Objective A: From the collected data entries, give the lines between the one containing "I want to click on paste" and the one containing "Insert image is", inclusive, as a numbered list, leaving out blank lines.

The Mahatma’s charkha spun a big role for itself in India’s freedom struggle, but went off radar since. But today, there is an effort to popularise the charkha. V.R. Devika, who regularly spins the charkha, talks about its history, and continuing relevance.

Selva Vinayagar School, Kothamangalam, Chettinnad, Tamilnadu. Karuppaiah of class VIII is the son of a casual grass cutter. He was hovering around me. I asked him if he had something to share. He said “Madam, when you came to our school last, you showed us a box Raattai (Tamil for charkha, the spinning wheel) I have created my own. It is in my house”. I got him to get the headmaster’s permission and bring it to show me. Karuppaiah had taken the engine of a broken toy car, cut a piece of a rusted iron fence, beaten on it to create a spindle, bent another piece of wire to create the handle, attached the two to the engine with cotton thread, taken cotton from the fruit of the silk cotton tree and began to spin. It was actually a working model! (Check out Karuppaiah’s spinning wheel on our website: www.aseematrust.org)

The charkha’s symbolism
The charkha, or spinning wheel, was the physical embodiment and symbol of Gandhi’s constructive programme. It represented Swadeshi, self-sufficiency, and at the same time interdependence, because the wheel was at the center of a network of cotton growers, weavers, distributors, and users. It also embodied the dignity of labour, equality, unity, as all volunteers were to spin each day, and finally independence, as British control of India was rooted in control of indigenous industries such as textiles. The spinning wheel or charkha became a potent tool in Mahatma Gandhi’s non-violent battle of Satyagraha to free the people of India from the yoke of foreign rule and also from a mindset that aped the West for development and progress. The music of the charkha unfolded the meaning of Satyagraha to the people of India. As the messenger of the way to freedom or Swaraj, and the thread of swadeshi (made in India) and swavalamban (self reliance), the spinning wheel united the rich and poor and the diverse people of India.

Objective B: In the passage on the charkha, what did Karuppaiah use to make the spindle of his spinning wheel?

Collected data
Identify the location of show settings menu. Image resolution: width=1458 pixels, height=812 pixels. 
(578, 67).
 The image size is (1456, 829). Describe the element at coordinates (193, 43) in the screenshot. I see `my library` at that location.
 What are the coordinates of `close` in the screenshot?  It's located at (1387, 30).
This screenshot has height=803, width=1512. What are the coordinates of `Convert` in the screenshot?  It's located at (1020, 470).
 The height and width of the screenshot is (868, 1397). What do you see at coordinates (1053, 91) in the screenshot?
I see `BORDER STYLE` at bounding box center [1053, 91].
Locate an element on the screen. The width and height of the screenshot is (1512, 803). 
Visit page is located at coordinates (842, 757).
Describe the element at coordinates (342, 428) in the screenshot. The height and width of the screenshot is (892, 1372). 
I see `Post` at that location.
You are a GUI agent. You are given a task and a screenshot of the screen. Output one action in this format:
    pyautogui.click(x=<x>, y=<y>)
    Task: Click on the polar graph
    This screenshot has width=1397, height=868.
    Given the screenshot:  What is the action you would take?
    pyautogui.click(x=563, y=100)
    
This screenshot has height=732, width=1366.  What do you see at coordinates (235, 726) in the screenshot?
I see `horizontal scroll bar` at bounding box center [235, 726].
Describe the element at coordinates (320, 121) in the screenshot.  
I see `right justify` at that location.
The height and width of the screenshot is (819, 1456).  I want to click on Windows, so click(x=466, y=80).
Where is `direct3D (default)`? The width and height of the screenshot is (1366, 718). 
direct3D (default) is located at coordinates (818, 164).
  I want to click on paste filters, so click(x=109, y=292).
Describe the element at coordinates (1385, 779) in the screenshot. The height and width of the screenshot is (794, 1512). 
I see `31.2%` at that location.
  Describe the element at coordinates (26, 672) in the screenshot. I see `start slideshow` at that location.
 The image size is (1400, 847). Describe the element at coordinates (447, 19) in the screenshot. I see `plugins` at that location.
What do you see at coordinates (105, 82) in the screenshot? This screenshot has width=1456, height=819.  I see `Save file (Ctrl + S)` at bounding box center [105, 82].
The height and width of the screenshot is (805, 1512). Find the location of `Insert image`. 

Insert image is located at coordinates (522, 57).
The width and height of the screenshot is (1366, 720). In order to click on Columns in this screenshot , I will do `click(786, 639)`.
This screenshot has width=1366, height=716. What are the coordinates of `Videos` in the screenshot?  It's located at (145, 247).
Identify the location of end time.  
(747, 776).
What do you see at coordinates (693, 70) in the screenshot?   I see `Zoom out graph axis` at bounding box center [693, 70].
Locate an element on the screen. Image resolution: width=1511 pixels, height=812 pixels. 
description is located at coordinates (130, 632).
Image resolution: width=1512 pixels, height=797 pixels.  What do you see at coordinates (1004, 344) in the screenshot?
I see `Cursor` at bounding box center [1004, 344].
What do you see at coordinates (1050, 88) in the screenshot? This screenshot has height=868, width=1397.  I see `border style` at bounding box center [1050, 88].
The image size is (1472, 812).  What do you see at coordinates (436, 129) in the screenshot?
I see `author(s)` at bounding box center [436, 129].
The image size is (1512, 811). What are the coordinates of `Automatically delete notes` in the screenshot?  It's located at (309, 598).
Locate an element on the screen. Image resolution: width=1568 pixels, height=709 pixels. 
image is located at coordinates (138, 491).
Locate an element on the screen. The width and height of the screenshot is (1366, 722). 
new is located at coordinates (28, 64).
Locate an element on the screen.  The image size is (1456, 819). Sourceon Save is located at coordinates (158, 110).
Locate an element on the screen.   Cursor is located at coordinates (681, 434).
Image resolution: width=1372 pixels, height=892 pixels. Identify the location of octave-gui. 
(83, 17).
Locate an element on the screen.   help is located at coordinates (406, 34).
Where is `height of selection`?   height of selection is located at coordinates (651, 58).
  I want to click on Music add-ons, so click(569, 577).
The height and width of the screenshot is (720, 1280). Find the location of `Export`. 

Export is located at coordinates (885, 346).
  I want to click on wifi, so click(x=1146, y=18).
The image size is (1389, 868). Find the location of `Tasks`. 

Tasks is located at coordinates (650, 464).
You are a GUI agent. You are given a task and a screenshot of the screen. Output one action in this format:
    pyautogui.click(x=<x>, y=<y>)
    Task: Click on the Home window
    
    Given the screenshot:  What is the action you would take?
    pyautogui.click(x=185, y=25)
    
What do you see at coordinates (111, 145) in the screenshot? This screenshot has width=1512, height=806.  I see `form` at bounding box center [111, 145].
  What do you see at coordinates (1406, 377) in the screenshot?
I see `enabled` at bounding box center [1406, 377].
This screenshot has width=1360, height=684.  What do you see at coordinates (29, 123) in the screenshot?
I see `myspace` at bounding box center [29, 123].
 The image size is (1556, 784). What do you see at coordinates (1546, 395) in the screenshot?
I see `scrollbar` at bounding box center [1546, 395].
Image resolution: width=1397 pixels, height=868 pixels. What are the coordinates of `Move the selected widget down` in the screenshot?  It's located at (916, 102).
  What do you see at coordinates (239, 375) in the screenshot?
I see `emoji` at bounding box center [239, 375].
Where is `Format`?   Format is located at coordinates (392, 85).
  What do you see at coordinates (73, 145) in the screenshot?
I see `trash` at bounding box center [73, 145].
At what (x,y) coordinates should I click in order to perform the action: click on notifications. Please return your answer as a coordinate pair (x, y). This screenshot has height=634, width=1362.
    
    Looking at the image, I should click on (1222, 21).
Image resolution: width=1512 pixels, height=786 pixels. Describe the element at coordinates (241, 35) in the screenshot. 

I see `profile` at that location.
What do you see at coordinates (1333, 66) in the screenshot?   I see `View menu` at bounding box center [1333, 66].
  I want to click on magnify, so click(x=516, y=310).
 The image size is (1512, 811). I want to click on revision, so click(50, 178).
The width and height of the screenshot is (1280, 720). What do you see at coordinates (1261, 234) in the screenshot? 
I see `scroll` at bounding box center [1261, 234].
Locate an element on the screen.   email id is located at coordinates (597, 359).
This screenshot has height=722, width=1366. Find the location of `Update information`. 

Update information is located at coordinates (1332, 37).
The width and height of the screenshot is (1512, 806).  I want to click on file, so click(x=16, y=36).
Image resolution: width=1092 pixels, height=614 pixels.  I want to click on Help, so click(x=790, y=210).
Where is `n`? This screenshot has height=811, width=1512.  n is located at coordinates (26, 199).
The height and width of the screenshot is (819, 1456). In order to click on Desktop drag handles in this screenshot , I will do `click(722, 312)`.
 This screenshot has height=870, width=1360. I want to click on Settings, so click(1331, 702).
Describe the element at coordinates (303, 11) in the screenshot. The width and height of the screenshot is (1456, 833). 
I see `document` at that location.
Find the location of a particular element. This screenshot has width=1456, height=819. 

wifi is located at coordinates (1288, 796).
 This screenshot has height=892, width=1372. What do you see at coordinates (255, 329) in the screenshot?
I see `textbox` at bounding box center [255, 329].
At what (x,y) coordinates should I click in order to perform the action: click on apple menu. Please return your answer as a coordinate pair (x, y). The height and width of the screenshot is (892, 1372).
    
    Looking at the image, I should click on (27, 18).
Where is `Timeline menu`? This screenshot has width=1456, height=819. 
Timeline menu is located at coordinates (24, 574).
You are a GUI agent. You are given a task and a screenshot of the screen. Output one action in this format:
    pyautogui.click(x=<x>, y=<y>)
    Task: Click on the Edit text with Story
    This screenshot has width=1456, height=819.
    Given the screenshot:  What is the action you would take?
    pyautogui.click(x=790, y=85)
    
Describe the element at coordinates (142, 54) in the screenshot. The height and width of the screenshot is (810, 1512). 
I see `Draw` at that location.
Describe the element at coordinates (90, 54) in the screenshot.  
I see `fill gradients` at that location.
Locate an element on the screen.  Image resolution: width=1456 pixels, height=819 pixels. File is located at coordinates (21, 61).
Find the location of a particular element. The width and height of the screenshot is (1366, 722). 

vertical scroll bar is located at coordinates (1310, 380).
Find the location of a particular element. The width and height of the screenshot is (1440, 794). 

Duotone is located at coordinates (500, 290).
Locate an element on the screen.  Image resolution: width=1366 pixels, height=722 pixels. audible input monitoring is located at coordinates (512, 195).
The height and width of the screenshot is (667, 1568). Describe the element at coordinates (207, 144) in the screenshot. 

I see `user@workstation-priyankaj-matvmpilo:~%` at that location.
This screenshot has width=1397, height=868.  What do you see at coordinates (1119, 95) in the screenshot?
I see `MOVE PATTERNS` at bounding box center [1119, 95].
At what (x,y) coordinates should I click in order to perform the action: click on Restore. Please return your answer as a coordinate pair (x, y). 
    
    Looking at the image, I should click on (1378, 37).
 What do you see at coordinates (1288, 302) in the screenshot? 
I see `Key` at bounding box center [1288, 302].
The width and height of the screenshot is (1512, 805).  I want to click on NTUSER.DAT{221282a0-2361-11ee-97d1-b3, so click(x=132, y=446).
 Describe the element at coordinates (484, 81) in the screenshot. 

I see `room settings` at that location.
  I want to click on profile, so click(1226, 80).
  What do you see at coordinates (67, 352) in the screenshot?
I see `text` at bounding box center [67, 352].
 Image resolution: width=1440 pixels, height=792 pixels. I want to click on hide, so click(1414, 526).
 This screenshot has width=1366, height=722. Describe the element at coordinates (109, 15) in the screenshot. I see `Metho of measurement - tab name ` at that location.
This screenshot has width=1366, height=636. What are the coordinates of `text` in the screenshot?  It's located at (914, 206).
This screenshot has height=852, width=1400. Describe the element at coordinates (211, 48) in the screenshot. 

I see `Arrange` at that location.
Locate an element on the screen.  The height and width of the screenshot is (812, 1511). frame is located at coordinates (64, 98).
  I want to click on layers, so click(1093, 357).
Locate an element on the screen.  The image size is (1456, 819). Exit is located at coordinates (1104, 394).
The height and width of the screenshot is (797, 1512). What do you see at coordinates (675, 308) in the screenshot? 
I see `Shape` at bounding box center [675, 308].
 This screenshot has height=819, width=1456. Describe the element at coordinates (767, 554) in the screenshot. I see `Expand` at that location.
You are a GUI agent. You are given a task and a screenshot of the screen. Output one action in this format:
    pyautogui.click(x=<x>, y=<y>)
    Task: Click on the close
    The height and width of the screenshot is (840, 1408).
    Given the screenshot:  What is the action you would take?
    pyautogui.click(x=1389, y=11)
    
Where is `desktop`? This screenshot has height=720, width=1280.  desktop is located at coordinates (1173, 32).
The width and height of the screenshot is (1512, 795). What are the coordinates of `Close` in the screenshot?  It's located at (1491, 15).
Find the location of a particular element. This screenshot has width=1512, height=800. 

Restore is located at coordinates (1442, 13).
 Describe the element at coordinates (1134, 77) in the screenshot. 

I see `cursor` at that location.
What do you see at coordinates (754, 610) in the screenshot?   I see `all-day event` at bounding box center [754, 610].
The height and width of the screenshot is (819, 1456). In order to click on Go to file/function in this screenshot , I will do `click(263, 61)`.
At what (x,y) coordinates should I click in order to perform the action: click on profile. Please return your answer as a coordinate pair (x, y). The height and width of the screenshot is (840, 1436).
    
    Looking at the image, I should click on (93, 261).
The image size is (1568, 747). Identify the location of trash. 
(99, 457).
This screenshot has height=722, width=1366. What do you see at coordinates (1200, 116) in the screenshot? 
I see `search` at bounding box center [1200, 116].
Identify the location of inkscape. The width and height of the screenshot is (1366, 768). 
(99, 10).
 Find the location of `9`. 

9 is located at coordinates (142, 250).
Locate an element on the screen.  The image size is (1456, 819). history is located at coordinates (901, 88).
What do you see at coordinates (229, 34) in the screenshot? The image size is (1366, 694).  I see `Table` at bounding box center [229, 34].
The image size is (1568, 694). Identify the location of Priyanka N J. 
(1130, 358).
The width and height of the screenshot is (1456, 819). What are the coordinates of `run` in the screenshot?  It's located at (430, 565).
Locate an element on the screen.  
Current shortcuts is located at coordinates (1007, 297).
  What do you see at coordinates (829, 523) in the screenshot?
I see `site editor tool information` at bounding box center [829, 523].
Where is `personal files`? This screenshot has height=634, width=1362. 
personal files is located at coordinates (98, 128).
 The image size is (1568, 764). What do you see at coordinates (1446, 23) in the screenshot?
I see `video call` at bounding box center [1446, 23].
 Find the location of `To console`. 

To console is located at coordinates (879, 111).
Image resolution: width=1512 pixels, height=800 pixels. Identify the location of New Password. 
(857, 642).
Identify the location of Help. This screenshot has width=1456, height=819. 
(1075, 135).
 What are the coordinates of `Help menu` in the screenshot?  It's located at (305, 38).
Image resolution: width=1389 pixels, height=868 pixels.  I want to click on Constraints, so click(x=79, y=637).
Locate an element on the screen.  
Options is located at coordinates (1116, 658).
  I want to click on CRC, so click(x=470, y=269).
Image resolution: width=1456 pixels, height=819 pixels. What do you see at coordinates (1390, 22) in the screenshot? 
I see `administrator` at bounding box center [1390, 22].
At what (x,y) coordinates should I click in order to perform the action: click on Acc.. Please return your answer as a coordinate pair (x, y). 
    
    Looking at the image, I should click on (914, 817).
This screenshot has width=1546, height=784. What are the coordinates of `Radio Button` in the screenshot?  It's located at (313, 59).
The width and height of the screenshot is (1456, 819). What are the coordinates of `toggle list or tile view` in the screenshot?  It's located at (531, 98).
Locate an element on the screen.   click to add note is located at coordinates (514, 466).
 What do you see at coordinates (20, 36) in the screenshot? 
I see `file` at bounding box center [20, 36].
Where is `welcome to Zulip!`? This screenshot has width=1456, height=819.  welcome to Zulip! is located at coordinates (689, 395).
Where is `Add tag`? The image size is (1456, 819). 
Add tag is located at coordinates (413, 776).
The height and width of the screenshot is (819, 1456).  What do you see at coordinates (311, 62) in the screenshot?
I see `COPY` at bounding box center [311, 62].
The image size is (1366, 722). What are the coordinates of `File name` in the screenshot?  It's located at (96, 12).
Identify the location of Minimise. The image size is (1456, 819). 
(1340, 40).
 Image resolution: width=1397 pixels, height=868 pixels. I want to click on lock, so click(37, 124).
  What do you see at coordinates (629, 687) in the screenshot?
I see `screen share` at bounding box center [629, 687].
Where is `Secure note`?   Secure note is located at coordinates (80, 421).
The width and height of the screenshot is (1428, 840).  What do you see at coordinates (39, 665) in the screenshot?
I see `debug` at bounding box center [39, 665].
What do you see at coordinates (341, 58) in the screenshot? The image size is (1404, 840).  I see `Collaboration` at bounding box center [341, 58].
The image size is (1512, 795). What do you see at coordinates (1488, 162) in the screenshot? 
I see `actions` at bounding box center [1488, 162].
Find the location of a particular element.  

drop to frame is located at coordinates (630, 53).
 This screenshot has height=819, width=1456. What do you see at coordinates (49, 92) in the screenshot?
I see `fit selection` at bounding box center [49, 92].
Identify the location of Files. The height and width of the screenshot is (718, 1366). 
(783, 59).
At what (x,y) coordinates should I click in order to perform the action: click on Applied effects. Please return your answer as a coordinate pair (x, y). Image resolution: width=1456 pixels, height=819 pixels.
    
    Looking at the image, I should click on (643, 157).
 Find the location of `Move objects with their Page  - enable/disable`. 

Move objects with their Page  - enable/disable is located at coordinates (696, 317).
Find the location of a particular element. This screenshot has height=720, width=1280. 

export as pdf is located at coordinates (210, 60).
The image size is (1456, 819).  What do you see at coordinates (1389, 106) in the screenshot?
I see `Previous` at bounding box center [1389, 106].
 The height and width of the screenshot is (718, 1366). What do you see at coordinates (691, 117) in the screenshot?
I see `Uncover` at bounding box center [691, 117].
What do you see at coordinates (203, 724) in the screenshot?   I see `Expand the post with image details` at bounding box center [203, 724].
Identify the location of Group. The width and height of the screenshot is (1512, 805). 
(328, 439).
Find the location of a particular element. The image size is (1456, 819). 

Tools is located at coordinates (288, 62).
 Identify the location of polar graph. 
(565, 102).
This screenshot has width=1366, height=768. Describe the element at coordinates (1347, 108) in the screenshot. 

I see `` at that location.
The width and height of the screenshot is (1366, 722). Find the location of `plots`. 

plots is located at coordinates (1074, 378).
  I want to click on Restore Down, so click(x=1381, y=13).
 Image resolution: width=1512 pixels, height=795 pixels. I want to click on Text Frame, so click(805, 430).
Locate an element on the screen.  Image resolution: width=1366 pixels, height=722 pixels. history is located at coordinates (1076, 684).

Written answer A:
1.   I want to click on paste filters, so click(x=109, y=292).
2. Describe the element at coordinates (1385, 779) in the screenshot. The height and width of the screenshot is (794, 1512). 
3. I see `31.2%` at that location.
4.   Describe the element at coordinates (26, 672) in the screenshot. I see `start slideshow` at that location.
5.  The image size is (1400, 847). Describe the element at coordinates (447, 19) in the screenshot. I see `plugins` at that location.
6. What do you see at coordinates (105, 82) in the screenshot? This screenshot has width=1456, height=819.  I see `Save file (Ctrl + S)` at bounding box center [105, 82].
7. The height and width of the screenshot is (805, 1512). Find the location of `Insert image`. 
8. Insert image is located at coordinates (522, 57).

Written answer B: He cut a piece of a rusted iron fence and beat on it.